Le centre des congrès : coûte que coûte !

Au cours du conseil métropolitain du 27 septembre, la délibération n°4 portait sur le résultat d’exploitation du Centre des Congrès, pour l’année 2017 et sur la prévision du budget d’exploitation pour 2018. Les comptes faisant les bons amis, on s’est dit qu’on allait y jeter un œil.

_______

Matraquage : (Nom masculin) Répétition constante d’un slogan ou d’un message publicitaire.

Entre la presse écrite, la radio, les affiches grands formats et les campagnes de promotions web 2.0, l’exposition de la collection Pinault « tout-le-monde-DEBOUT!-là-bas » qui s’est tenue dans l’antre du centre des congrès a pu compter sur une force de frappe publicitaire de grande envergure. Ouest-France n’a d’ailleurs pas hésité à écrire de nombreux ′publireportages′ sur l’événement allant parfois jusqu’à publier 1 article par jour courant juin. Dernièrement, c’est le chiffre de la fréquentation qui a été maintes fois salué, commenté, retweetté dans les médias locaux. Dans cette immense bouillie d’autosatisfaction, point de place à la critique. Circulez, il n’y a rien à dire!

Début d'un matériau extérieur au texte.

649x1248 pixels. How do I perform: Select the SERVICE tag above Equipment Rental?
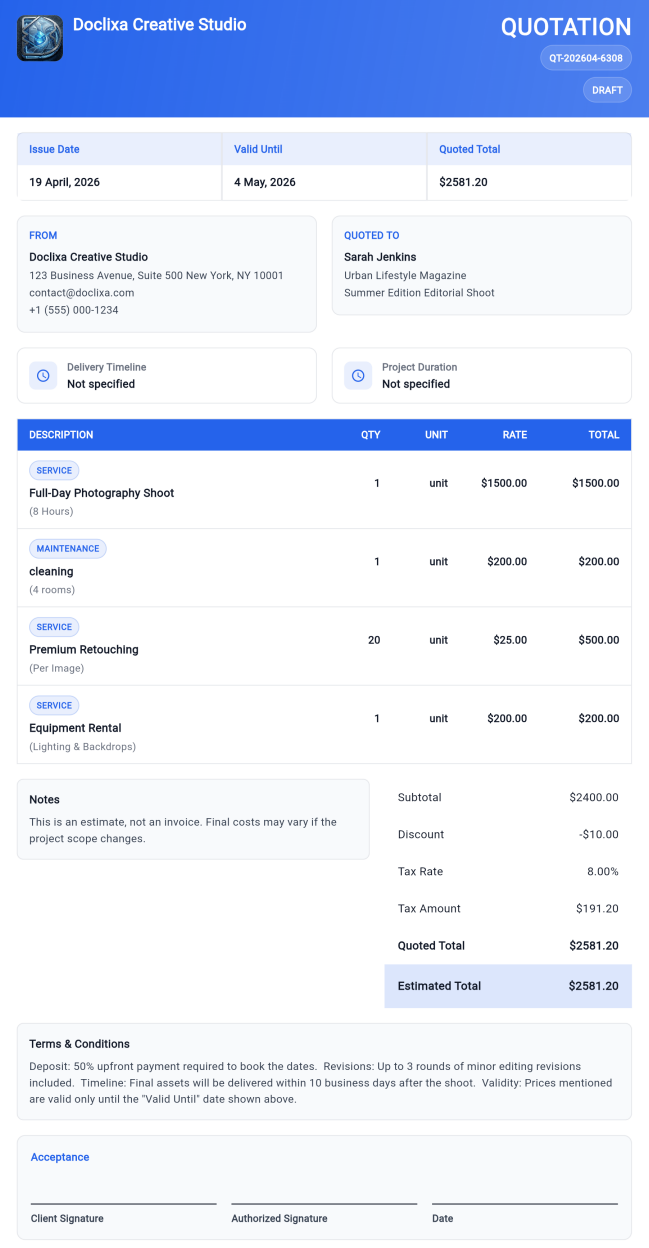pos(54,705)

Dommage. Il aurait été intéressant d’analyser l’état du marché de l’art contemporain tant chéri par les riches industriels. Cette lente privatisation, qui transforme une partie de la création artistique en un produit marchand avec comme seuls critères de valeur la spéculation et le vecteur d’attractivité, n’a pas pour unique raison la philanthropie. Investir dans l’art est bon pour l’image d’un groupe et lucratif en matière d’investissement grâce à de larges avantages fiscaux depuis la loi Aillagon de 2003 sur le mécénat(3). « Promouvoir l’art et la création artistique grâce à des aides publiques est une chose tout à fait concevablePromouvoir un marché extrêmement restreint et non concurrentiel avec des fonds publics pour que leurs quelques bénéficiaires influent ainsi sur les prix, en est une autre.(4) » explique le collectif MetaMorphosis. Rappelons que la maison de vente aux enchères Christie’s a été racheté par le milliardaire rennais en 1998, ce qui lui permet d’avoir des informations stratégiques, de maîtriser les ventes des œuvres qu’il achète mais également les ventes de celles qu’il revend ce qui peut s’apparenter à un délit d’initiés comme l’écrit le Mensuel de Rennes (Numéro Janvier 2018). « A la Bourse, le délit d’initiés est puni. En art, c’est une vertu. » renchérit Harry Bellet du MondeOn regrette, enfin, le manque de curiosité de nos quotidiens sur l’origine de la fortune de l’ancien marchand de bois breton alors qu’un règlement de compte se tenait sur la place publique. Ouvertement, le porte-parole du gouvernement d’Edouard Philippe a accusé François Pinault de n’avoir  « pas payé d’impôts pendant longtemps. »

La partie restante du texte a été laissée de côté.